- May 22, 2018 -
VRLA batteries Construction
VRLA cells may be made of flat plates similar to a conventional flooded lead–acid battery, or may be made in a spiral roll form to make cylindrical cells.
VRLA batteries have a pressure relief valve which will activate when the battery starts building pressure of hydrogen gas, generally a result of being recharged. Valve activation allows some of the gas or electrolyte to escape, thus decreasing the overall capacity of the battery. Rectangular cells may have valves set to operate as low as 1 or 2 psi; round spiral cells, with metal external containers, can have valves set as high as 40 psi.
The cell covers typically have gas diffusers built into them that allow safe dispersal of any excess hydrogen that may be formed during overcharge. They are not permanently sealed, but are designated to be "maintenance free". They can be oriented in any manner, unlike normal lead–acid batteries, which must be kept upright to avoid acid spills and to keep the plates' orientation vertical. Cells may be operated with the plates horizontal (pancake style), which may improve cycle life.
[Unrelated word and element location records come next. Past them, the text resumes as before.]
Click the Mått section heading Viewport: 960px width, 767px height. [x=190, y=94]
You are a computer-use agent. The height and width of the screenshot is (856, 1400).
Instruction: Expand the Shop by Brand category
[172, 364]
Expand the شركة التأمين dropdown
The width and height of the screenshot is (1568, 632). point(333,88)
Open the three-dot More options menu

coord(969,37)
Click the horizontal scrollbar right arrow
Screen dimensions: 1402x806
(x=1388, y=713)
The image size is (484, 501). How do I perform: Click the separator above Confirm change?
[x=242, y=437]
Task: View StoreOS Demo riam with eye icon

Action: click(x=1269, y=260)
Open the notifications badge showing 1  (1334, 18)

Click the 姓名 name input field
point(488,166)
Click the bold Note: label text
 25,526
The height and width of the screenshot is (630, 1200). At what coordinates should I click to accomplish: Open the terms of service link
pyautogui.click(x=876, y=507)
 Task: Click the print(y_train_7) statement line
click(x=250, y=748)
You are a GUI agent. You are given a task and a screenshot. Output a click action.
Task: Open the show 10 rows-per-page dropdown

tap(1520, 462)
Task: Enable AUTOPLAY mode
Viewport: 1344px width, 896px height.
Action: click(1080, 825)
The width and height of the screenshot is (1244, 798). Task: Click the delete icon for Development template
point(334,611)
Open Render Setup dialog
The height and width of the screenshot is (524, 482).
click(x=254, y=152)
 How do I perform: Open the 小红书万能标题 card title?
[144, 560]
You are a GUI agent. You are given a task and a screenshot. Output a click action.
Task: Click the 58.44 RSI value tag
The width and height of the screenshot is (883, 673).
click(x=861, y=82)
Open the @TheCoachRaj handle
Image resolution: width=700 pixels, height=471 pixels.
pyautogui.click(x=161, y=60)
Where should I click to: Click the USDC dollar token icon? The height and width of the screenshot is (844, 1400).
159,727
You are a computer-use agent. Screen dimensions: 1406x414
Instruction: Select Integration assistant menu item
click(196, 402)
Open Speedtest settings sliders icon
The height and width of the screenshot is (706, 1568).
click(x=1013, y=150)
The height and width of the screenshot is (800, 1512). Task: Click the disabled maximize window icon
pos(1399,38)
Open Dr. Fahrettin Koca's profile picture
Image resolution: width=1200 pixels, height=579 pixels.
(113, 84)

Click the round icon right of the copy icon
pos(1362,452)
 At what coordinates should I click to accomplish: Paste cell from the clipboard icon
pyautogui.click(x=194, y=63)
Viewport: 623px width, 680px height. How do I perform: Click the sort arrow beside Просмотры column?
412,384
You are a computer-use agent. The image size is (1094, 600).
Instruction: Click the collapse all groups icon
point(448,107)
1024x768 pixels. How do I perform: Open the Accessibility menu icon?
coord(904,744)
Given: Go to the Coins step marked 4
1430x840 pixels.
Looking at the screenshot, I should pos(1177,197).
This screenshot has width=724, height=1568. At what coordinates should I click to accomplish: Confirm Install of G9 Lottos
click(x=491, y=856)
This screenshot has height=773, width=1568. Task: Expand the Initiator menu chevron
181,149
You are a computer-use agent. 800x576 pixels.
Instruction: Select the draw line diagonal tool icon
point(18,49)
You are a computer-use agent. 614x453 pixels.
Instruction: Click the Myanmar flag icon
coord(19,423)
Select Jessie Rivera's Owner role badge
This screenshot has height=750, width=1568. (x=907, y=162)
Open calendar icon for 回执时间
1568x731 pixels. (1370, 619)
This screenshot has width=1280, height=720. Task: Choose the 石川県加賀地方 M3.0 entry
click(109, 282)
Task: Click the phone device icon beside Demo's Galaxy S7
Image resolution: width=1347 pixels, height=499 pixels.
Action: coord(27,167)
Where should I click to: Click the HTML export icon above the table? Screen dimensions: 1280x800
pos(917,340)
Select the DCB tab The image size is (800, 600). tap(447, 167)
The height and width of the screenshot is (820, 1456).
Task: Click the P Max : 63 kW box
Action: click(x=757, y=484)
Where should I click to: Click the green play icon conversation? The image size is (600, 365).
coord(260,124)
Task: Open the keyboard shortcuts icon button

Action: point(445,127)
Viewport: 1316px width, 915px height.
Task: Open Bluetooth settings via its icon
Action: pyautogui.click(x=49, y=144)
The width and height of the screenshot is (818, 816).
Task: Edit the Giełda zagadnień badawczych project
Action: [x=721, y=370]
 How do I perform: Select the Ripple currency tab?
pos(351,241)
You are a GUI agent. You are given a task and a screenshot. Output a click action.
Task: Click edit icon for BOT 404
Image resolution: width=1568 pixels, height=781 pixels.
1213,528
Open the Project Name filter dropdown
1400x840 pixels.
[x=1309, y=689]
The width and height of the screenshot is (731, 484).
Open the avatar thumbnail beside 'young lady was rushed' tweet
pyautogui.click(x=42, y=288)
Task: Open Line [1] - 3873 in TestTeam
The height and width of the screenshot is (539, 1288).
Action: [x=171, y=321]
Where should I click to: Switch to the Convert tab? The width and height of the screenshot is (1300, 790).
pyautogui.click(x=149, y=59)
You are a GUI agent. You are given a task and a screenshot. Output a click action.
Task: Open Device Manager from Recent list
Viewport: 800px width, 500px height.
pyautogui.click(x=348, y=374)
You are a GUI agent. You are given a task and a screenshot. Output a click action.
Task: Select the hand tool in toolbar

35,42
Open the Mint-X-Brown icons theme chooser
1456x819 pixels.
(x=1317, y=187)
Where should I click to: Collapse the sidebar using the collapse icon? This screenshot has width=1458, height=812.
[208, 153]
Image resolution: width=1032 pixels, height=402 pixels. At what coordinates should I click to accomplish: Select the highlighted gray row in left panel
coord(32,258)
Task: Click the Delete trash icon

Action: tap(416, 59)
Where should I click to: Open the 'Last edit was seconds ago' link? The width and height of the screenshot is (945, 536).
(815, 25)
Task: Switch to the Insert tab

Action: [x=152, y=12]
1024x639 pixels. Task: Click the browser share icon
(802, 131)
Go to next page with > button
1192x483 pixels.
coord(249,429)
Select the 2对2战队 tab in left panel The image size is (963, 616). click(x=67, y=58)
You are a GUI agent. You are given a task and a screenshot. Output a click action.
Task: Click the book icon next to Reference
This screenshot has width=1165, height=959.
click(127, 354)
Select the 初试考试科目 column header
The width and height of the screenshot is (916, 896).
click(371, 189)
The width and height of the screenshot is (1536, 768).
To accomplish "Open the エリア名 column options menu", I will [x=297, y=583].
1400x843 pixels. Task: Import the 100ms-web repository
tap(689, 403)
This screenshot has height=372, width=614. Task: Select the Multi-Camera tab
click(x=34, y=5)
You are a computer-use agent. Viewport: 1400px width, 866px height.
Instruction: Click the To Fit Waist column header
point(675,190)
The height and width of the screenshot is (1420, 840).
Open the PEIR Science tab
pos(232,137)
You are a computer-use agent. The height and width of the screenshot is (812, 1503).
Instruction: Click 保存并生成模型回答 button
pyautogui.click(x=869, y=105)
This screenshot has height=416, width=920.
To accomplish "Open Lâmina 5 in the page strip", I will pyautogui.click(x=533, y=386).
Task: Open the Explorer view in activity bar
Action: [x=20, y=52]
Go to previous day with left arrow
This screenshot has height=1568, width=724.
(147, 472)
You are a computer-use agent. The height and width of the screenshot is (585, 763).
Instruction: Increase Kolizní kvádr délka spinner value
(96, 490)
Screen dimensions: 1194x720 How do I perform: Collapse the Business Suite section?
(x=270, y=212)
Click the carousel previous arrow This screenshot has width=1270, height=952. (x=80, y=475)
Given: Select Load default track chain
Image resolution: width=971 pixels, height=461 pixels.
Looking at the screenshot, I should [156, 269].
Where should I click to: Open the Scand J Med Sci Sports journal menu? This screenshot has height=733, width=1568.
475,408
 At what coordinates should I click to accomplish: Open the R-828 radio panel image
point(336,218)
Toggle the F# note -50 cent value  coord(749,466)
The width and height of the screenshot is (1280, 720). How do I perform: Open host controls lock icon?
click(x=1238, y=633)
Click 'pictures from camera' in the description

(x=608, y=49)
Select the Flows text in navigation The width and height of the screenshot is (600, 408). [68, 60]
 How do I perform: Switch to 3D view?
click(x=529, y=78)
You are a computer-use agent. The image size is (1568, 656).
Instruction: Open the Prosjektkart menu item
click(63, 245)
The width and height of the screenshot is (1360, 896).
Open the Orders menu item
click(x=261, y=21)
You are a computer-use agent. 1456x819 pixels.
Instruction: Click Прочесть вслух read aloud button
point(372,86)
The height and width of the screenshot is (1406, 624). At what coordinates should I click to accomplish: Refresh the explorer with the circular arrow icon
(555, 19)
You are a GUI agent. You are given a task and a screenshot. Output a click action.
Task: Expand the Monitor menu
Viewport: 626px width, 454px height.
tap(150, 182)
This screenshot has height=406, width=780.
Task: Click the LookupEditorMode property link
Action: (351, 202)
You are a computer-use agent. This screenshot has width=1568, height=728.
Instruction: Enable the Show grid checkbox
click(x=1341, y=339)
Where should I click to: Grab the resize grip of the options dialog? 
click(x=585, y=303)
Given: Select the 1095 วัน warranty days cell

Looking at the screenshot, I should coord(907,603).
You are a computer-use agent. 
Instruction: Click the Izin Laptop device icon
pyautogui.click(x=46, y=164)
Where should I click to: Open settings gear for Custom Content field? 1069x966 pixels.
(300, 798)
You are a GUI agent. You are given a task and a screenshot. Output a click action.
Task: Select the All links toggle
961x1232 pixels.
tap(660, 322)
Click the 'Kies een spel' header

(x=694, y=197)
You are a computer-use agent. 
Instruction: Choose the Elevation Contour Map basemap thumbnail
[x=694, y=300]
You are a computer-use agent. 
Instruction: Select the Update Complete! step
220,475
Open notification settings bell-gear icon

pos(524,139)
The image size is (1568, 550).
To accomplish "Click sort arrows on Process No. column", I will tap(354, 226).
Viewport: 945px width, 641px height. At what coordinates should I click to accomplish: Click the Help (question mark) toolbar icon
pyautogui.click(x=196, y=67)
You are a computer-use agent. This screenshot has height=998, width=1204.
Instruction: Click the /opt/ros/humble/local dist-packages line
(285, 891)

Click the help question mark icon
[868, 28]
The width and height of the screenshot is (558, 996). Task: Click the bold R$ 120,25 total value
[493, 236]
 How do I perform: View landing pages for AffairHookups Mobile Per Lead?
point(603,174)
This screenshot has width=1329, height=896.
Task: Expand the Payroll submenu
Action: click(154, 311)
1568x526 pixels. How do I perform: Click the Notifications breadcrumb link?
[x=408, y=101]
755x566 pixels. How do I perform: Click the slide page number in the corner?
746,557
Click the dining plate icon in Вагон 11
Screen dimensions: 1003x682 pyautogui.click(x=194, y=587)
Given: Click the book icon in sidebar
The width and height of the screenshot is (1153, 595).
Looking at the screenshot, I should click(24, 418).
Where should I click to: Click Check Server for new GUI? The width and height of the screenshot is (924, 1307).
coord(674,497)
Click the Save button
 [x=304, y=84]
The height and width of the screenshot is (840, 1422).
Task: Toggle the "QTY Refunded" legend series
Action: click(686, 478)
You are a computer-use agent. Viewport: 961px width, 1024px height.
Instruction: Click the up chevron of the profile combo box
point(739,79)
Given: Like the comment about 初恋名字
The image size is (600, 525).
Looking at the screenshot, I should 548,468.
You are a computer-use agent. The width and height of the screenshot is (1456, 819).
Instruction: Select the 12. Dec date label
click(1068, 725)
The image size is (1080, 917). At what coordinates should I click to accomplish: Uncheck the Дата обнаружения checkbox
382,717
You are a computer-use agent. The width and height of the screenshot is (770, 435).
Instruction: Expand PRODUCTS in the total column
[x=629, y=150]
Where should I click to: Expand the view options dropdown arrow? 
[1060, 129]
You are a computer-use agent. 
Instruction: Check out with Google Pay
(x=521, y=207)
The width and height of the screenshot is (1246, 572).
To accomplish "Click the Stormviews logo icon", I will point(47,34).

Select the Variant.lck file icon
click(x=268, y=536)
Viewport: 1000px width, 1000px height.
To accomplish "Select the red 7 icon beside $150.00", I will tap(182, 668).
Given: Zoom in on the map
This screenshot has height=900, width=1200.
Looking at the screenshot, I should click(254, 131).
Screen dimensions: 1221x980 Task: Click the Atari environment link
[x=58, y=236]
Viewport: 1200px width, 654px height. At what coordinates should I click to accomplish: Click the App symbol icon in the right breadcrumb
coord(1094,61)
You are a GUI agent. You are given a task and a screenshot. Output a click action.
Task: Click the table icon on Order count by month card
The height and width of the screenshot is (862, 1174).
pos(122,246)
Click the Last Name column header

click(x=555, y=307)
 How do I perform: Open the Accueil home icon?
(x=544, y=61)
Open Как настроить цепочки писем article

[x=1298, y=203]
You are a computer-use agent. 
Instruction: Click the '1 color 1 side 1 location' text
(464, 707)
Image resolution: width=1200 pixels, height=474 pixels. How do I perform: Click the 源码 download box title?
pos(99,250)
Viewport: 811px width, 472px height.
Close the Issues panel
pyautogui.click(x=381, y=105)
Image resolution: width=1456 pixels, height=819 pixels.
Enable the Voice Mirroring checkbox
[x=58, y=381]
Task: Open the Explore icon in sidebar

At high overcharge currents, electrolysis of water occurs, expelling hydrogen and oxygen gas through the battery's valves. Care must be taken to prevent short circuits and rapid charging. Constant-voltage charging is the usual, most efficient and fastest charging method for VRLA batteries, although other methods can be used. VRLA batteries may be continually "float" charged at around 2.35 volts per cell at 25 °C. Some designs can be fast charged (1 hour) at high rates. Sustained charging at 2.7 V per cell will damage the cells. Constant-current overcharging at high rates (rates faster than restoring the rated capacity in three hours) will exceed the capacity of the cell to recombine hydrogen and oxygen.